Sumgin’s view won out, not least because his insistence that permafrost be seen as a discrete substance made it easier to render frozen earth as a clear enemy in the public imagination. Soviet scientists, Chu explains, “drew upon the theme of the struggle with nature that featured prominently in socialist realism, the state-sponsored artistic movement.” Across an array of art forms, from movies to newsreels to adventure novels, nature was presented as “an opponent to be fought and overcome,” Chu notes.

Lenin had loved the tales of Jack London and the way they showed human beings surviving and mastering the elements, particularly snow and ice. His wife, Nadezhda Krupskaya, wrote about one London story, “Love of Life,” that particularly enraptured him. It is about a man stranded in an icy wilderness who kills an attacking wolf with his bare hands. “Half-clad, half-demented, he reaches his goal,” Krupskaya quipped, adding, “The tale greatly pleased Ilyich.”
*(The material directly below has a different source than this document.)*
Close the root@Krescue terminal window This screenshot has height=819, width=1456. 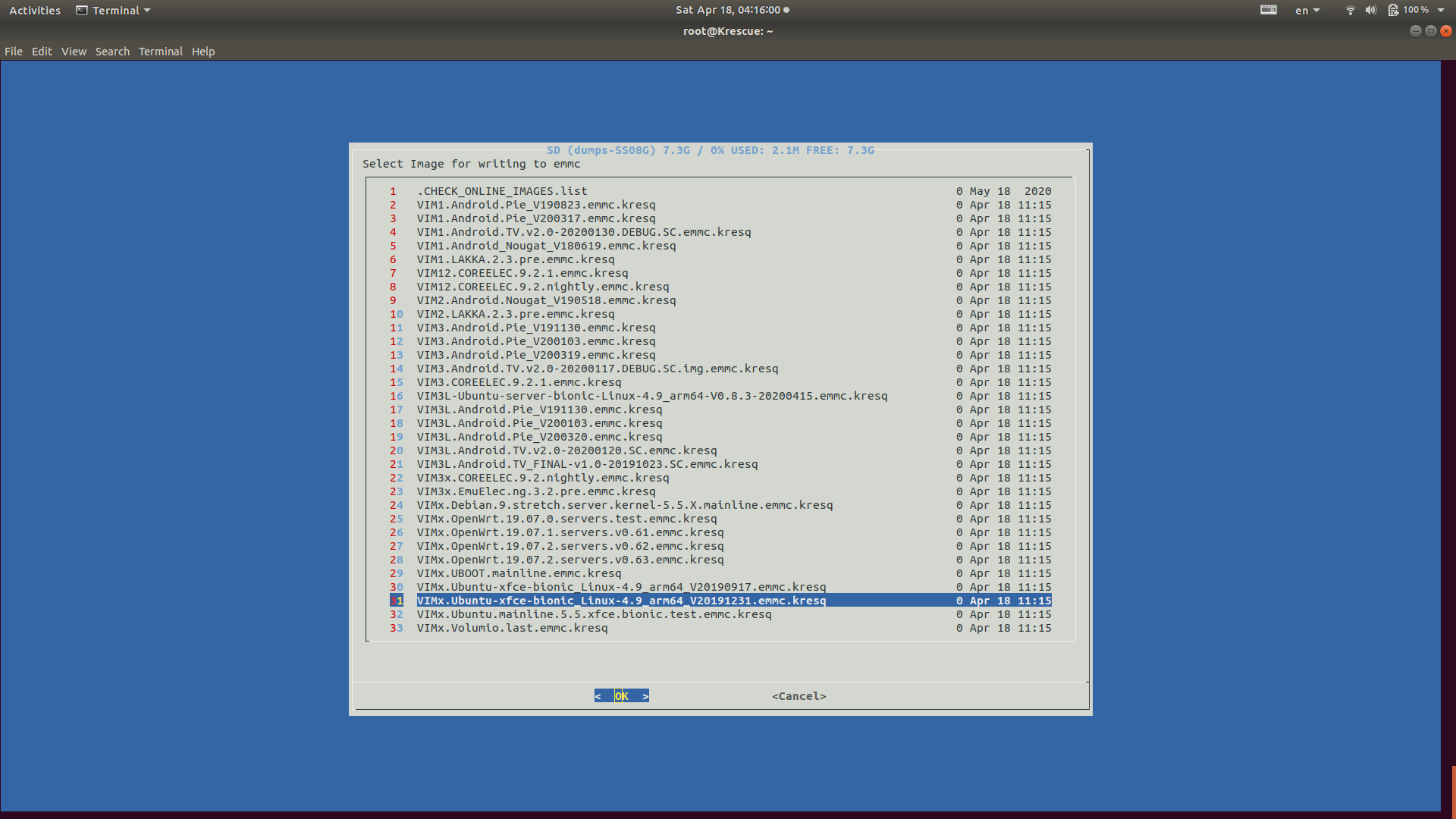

Under Stalin’s Five-Year Plan, the demands of industrialization meant that Soviet citizens, including children, were taught to view nature as an obstacle to building socialism, an obstacle that would, however, ultimately succumb to Soviet ingenuity and strength of character. In a children’s book, Commotion: A Winter Tale, the season was presented not as a wonderland ripe for sleigh-riding but rather as a scourge that closes schools and causes streetlights to go out. The enlightenment of the new Soviet subject was halted, both literally and figuratively, until the power grid was triumphantly restored by the local government.

So how did the Soviets conquer permafrost? They didn’t, thankfully. Rather, they learned—as the Sakha had—to work with it, not against it. Buildings produced heat, which melted the soil, causing heave, so Soviet engineers erected structures that maintained space between the earth and the ground floor so that any warmth generated would not affect the permafrost. To deal with the water bursts, they employed the permafrost: They froze earth on purpose, creating “frozen earth belts” to route potential overflows away from construction sites and other critical infrastructure. In essence, the Soviets decided to preserve permafrost instead of destroying it—to harness its might and intransigence. “Although Soviet propaganda described this learning process in dualistic terms as a struggle between humans and nature,” Chu observes, “from an outsider’s perspective it could also be seen as a process of learning to adapt.”

In the Sakha Republic lies a nature reserve run by a father-son team of scientists, Sergey and Nikita Zimov, known as Pleistocene Park. The Zimovs are trying to re-create the ecosystem of the last glacial period, known as the Pleistocene, by repopulating their reserve with large herbivores (Yakutian horses, Kalmykian cows, reindeer). Their theory is that the restoration of this habitat will slow the thawing of permafrost. The animals, they say, will break apart snow with their heavy hooves, thereby exposing the ground below to the cold winter air.

Would the Zimovs’ experiment, a kind of environmentalist Jurassic Park, count as an example of what Chu has in mind, an approach to permafrost that moves away from the “time bomb” narrative toward something less reactive and more adaptive? It certainly feels more gentle, grounded less in fear than in a kind of intimate and creative relationship with the natural world. But for a more effective, and certainly tested, way of reprogramming our relationship to the chaotic and frightening effects of climate change, we might look to Australia. As the country is increasingly ravaged by wildfires, some politicians are beginning to think differently about fire itself, that it might be possible to fight it with… well, fire. Drawing on an Indigenous method of containment, called cool-burning, that predates the European settlement of the continent, scientists there are now recommending small, controlled burns to encourage biodiversity and manage the landscape to prevent large-scale bushfires.

The benefits of such an approach would seem to be what Chu wants us to learn from the Soviet story of permafrost, that nature might be something to fight for rather than fight against, to accommodate rather than dominate. Who better to teach us this, after all, than the Russians, for whom there is no bad weather, only the wrong clothes for it.